Chief executive officer and registrar, Dr Wayne Wesley, told a news conference that the regional examination body was satisfied with the results, “and I am quite sure you would also recognise the improved performance of students this year.
“We have to be very responsible that whatever we are responding to is something that we can verify. All of our data that we have reviewed, all the things that we have looked at, I am sure all our …systems are in place have not revealed what is being said.
“I am asking you to provide us with the information so that we can address them. Where ministries (of education) and local registrars have done so, we have addressed them,” Wesley told the virtual news conference.
Several Caribbean countries have expressed concerns at the results of this year’s examinations set by the CXC, with Jamaica and Barbados government ministers calling for investigations into the results of the Caribbean Advanced Proficiency Examinations (CAPE) where some students said they had received “ungraded” results.
“Several candidates received ungraded results due to an issue identified with incomplete SBA uploads and a glitch in CXC’s SBA uploads automated response system,” Grenada’s Ministry of Education, Human Resource Development, Religious Affairs and Information said in a statement.
Trinidad and Tobago’s Education Minister Dr Nyan Gadsby-Dolly, who has sought to assure students and parents who have expressed concern over the CSEC/CAPE results, said that all of the required steps to ensure that the issue is adequately addressed, will be taken.
The education minister said she has personally spoken to the CXC on the matter and that the issue is causing distress, especially for the students involved who are already stressed amid the COVID-19 pandemic.
Today, one of Guyana’s leading secondary schools, Queen’s College, threatened legal action and possibly lobbying for withdrawal from the CXC.
“If CXC does not bend, we will petition – and we plan to do so through the Ministry of Education – to remove Guyana from the council from writing the CXC examination.
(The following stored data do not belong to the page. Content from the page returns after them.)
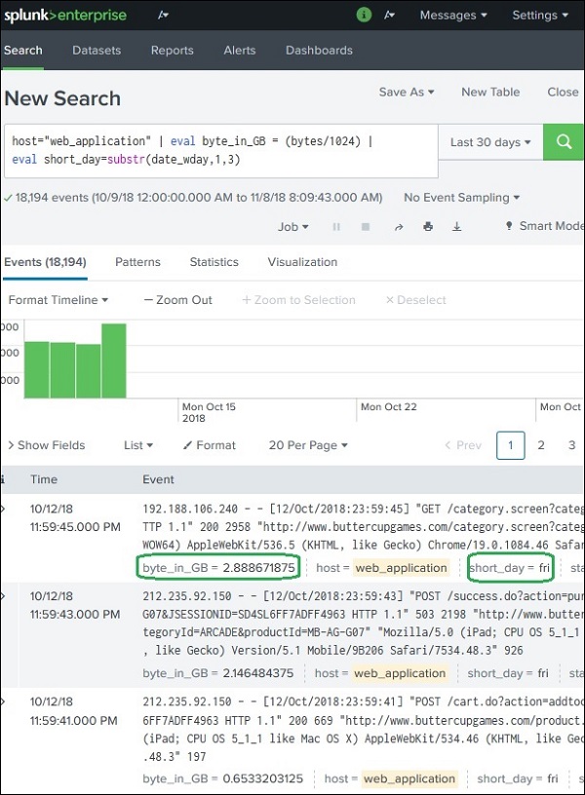This screenshot has width=585, height=795.
Task: Open the Dashboards navigation tab
Action: pyautogui.click(x=319, y=51)
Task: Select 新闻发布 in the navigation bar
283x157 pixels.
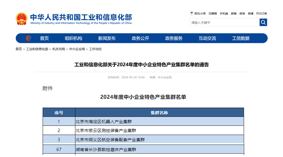Action: 107,38
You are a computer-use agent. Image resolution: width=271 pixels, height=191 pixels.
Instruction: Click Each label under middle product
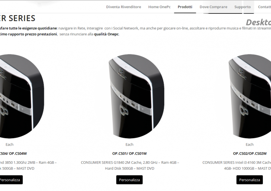coord(130,144)
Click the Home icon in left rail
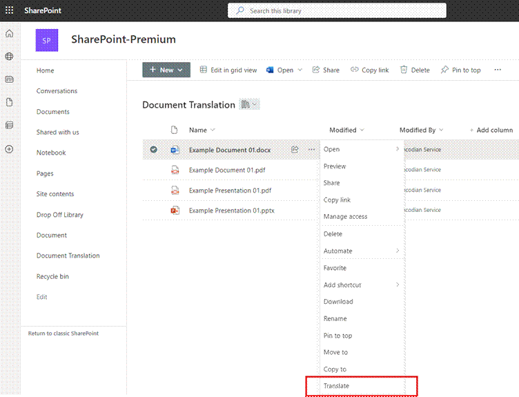 10,34
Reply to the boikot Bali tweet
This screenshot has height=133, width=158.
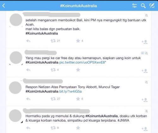pos(28,41)
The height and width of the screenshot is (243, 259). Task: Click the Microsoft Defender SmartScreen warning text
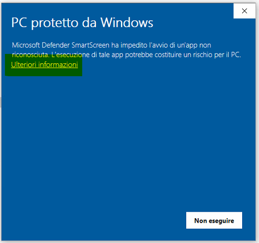(x=126, y=50)
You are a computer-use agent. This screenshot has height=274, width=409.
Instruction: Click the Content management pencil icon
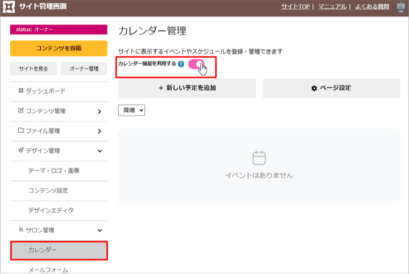click(21, 111)
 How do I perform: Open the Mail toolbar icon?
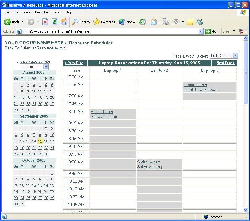(x=154, y=22)
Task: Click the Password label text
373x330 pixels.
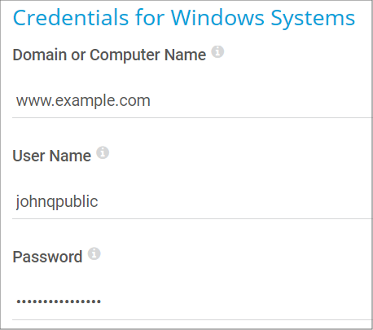Action: click(x=47, y=257)
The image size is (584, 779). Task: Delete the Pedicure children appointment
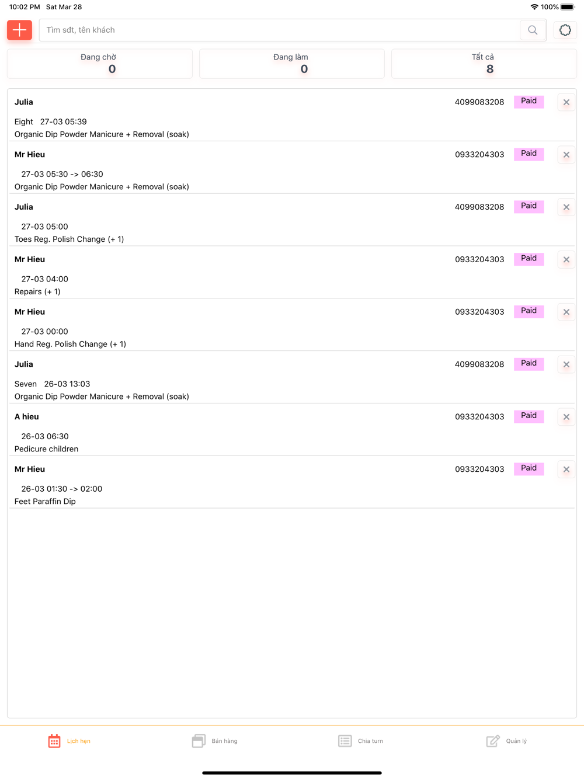coord(566,417)
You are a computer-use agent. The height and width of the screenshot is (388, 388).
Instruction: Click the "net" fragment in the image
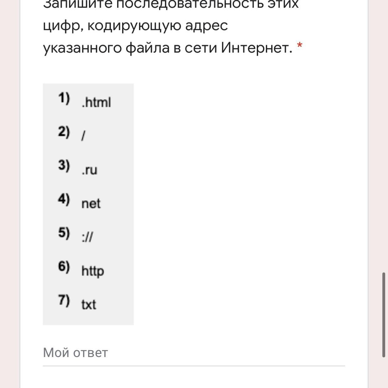(x=91, y=204)
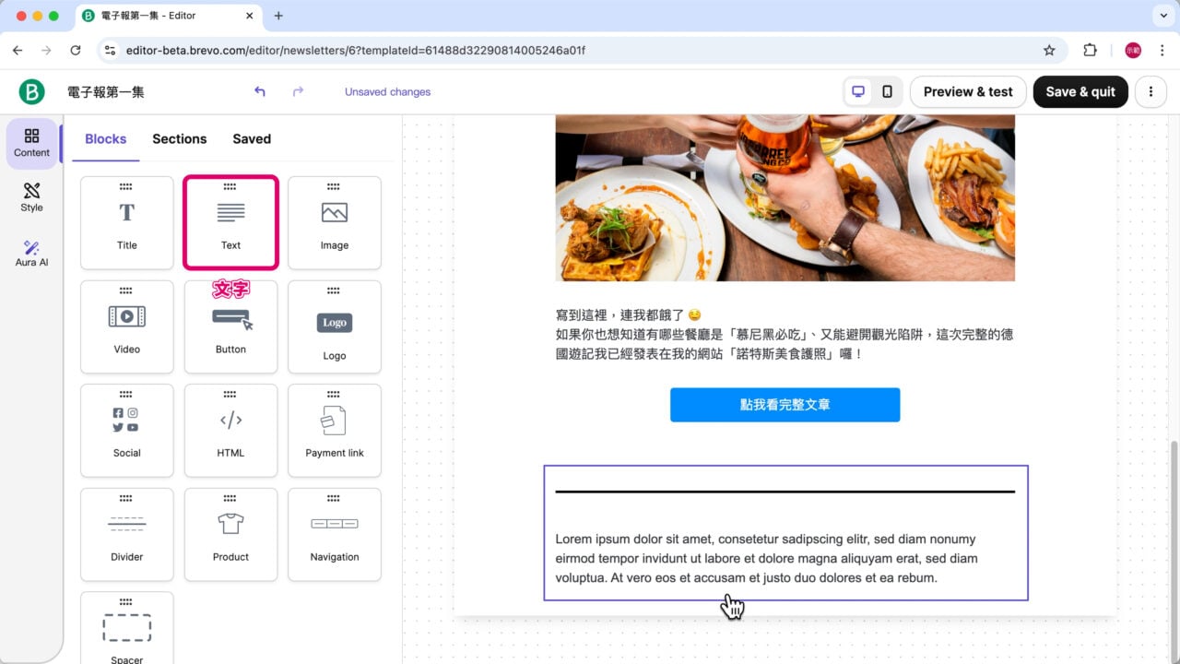Add a Social block

[126, 430]
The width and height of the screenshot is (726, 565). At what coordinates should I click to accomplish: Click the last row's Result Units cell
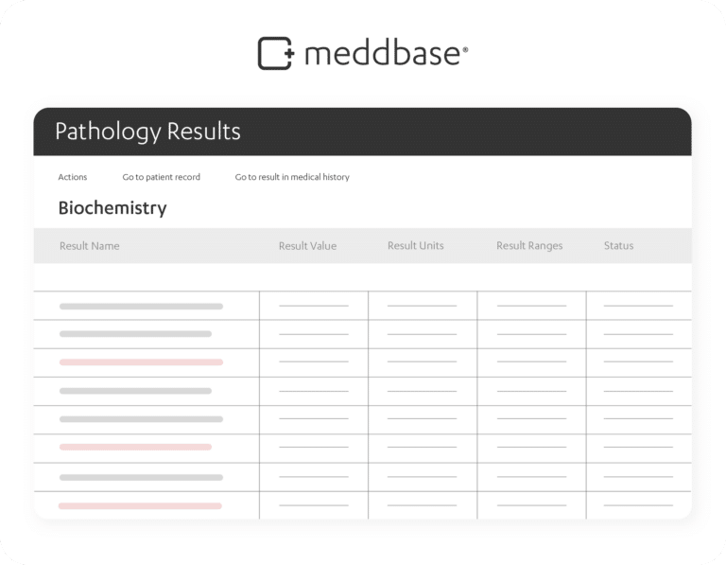tap(423, 505)
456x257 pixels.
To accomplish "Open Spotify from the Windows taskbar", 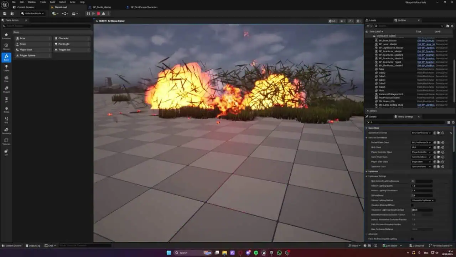I will coord(256,253).
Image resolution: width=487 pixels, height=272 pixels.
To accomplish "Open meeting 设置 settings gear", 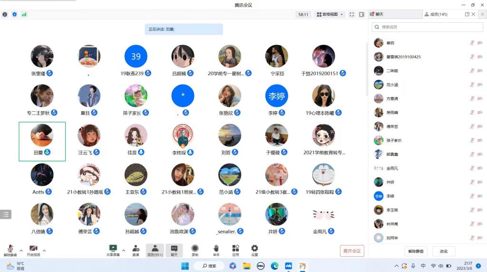I will [254, 248].
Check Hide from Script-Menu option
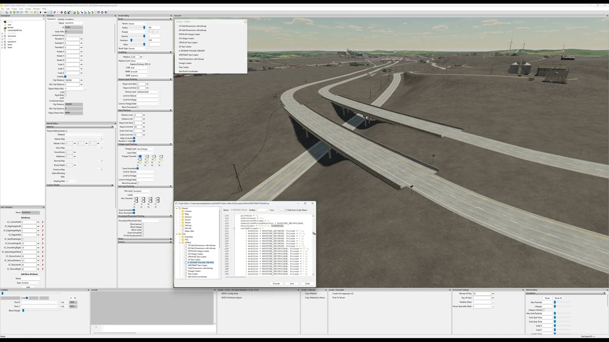The image size is (609, 342). click(x=286, y=210)
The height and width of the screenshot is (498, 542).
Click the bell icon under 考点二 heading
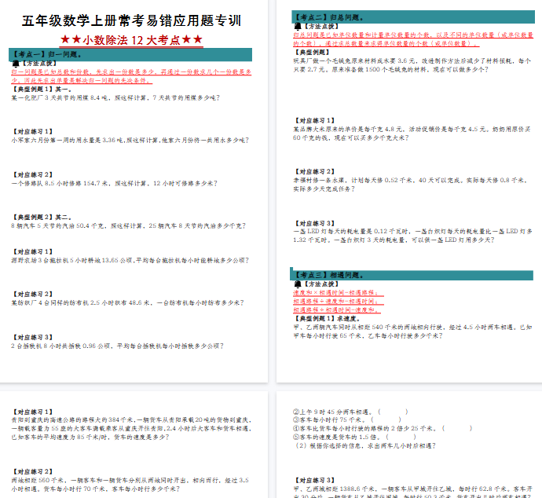[296, 26]
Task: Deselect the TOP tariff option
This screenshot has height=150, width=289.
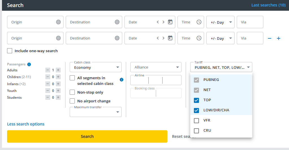Action: pos(197,100)
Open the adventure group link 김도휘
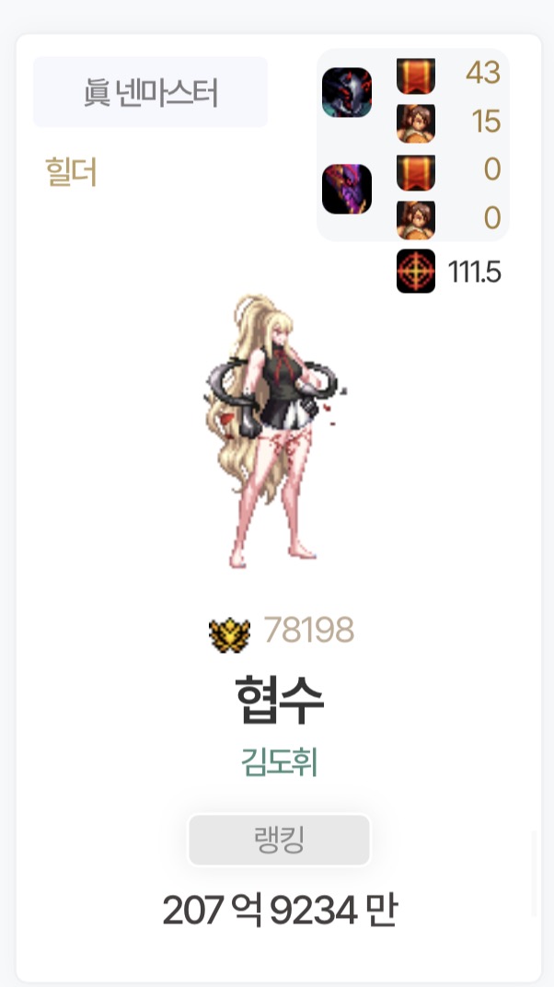554x987 pixels. click(279, 762)
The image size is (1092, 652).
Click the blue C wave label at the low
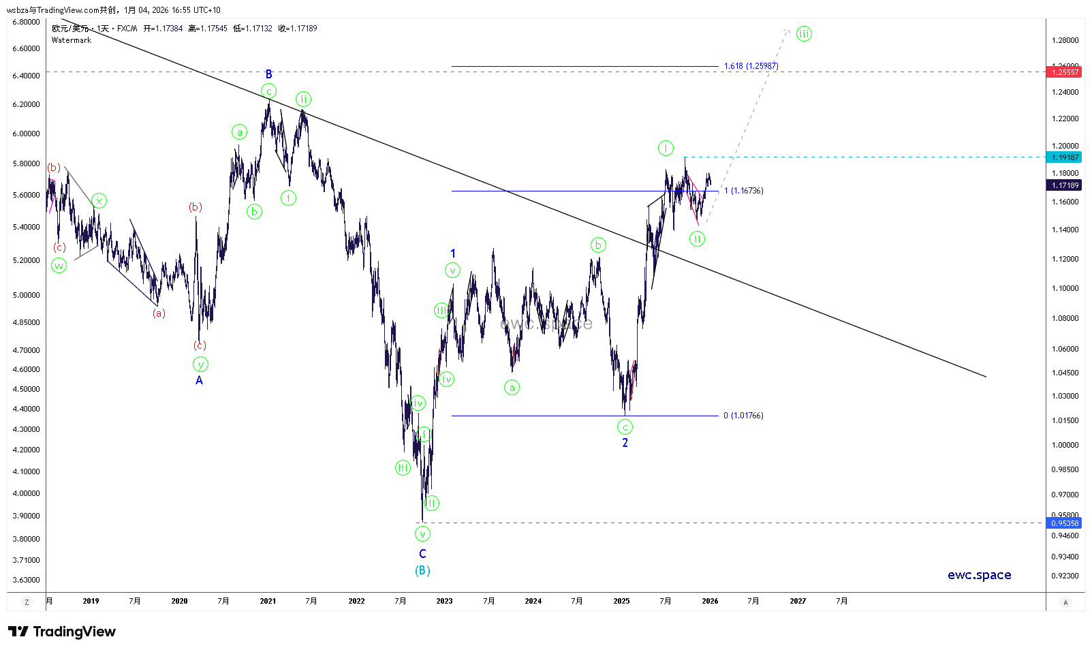pyautogui.click(x=422, y=554)
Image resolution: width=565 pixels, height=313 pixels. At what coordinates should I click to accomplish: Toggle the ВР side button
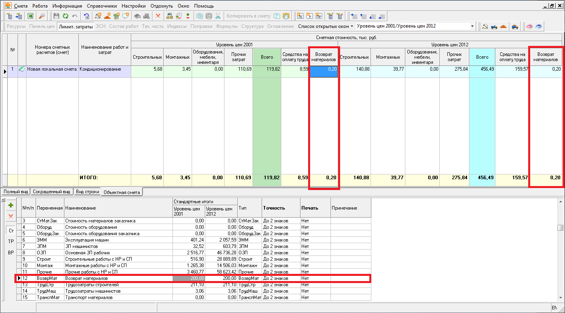[11, 253]
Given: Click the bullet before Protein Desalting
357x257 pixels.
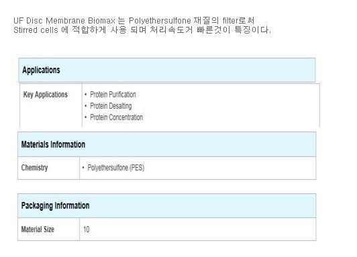Looking at the screenshot, I should (x=86, y=106).
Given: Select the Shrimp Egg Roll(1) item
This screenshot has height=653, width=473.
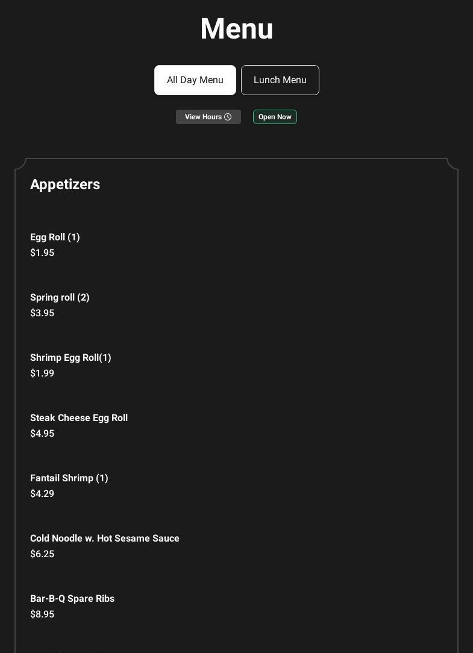Looking at the screenshot, I should [x=70, y=358].
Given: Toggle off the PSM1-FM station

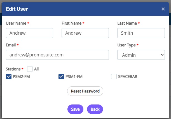Looking at the screenshot, I should pos(61,77).
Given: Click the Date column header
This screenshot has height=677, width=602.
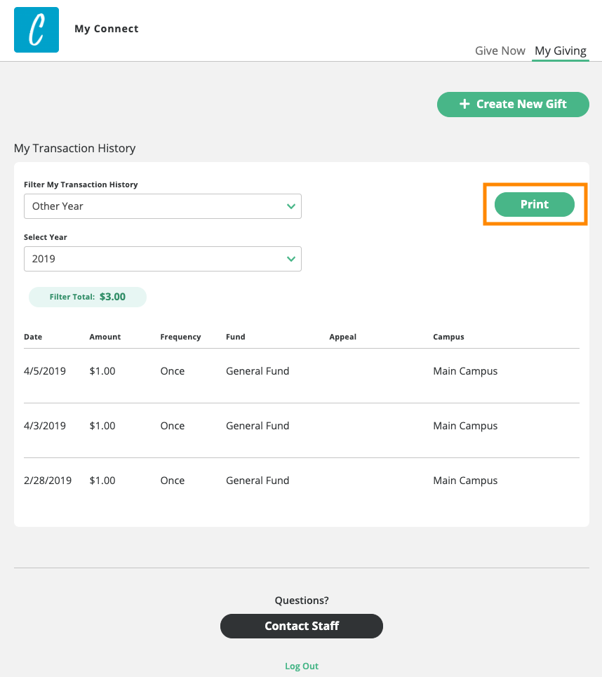Looking at the screenshot, I should coord(33,337).
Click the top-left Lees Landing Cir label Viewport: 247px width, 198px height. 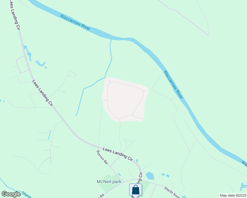(15, 15)
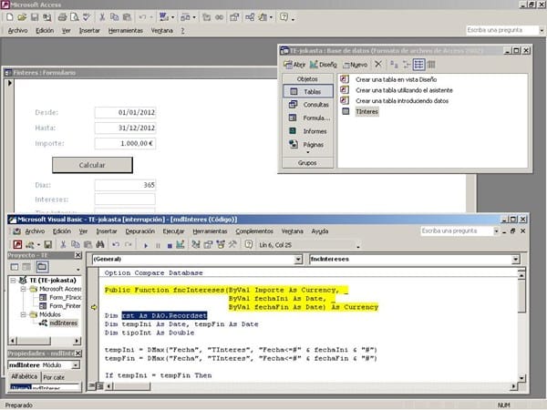Click the Nuevo icon in database window

[x=356, y=65]
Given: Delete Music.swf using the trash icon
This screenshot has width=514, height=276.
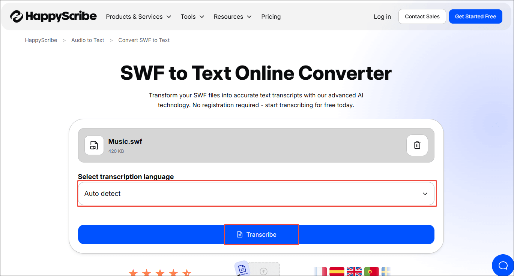Looking at the screenshot, I should pyautogui.click(x=417, y=145).
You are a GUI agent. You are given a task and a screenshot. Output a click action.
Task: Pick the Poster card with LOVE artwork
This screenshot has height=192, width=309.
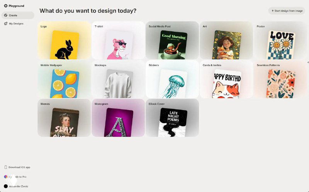(281, 40)

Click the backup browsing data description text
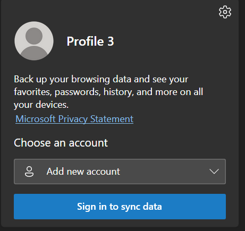coord(108,92)
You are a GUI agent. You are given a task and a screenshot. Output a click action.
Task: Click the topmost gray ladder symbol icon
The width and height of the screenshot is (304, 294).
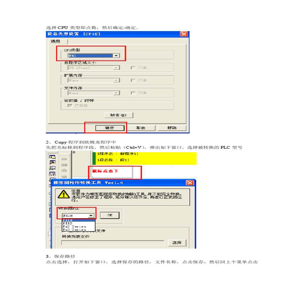tap(64, 159)
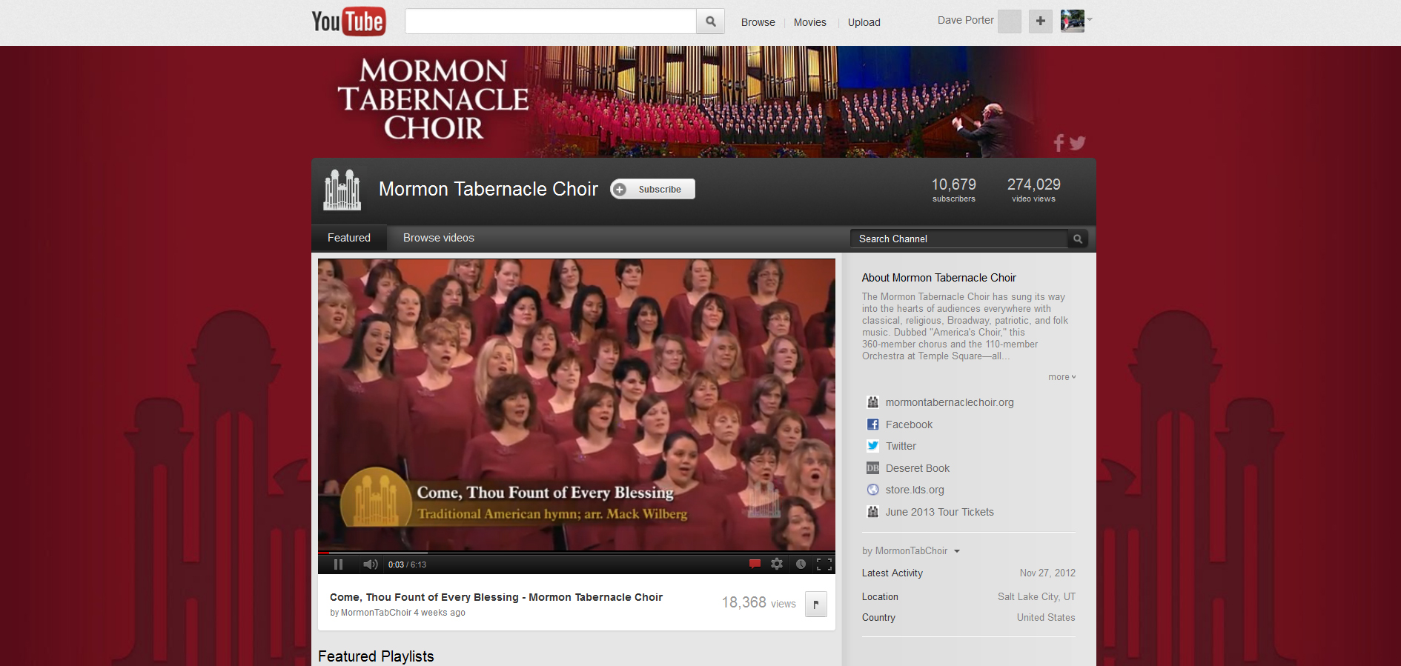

There are other examination bodies and we can very well carry our business there,” Queen’s College principal Jackie Benn said.
But Wesley, flanked by two senior CXC officials, told reporters that CXC, which was founded in 1972 by regional governments, “was established to serve the Caribbean region and we are doing so under the auspices of the respective ministries of education across the region.
“At no time have we looked at trying to reduce those persons that we serve. We have always been reaching out and ensuring that we provide them with the service that they need. We would never condone any particular move that will see persons not wanting to accept or receive our services.
“But certainly as a region we are committed to serving the people and the development of the region,” the registrar said, telling reporters that CXC would have “received requests from several ministers and countries across the region and we are addressing them.
“We are responding to all requests we have received,” he said, before being asked whether or not he agreed there were anomalies
“No I can never agree to anomalies,” he said, insisting “there is a rigorous quality assurance mechanism process that is executed.
“That quality assurance mechanism ensures that there is detailed check of every single subject with a detailed report and as is customary with the end of our assessment process, that there are queries that will be made and that is why there is a window between preliminary results being released and final results being released. Those concerns that are raised we will treat with and provide the requisite responses,” Wesley said, reminding that the deadline for submitting queries and concerns is October 23.
He dismissed suggestions that the CXC has taken a bureaucratic approach to the concerns raised across the region by students and ministries of education officials, saying, “we have indicated to individuals where there are concerns that they need to raise it with us.
‘Any of the ministries of education, any of the ministers who would have contacted me and spoke to me, will attest to the fact that once the issue has been raised I will be making the necessary attempts to address those issues.
“So we have not taken any bureaucratic approach. I don’t know what would have given that impression, but certainly our approach is always one of listening and understanding the concerns and treating with those. All of those will have to be within a particular context, but we have not disregarded anyone who would have approached us and indicated that there is a concern,” he said.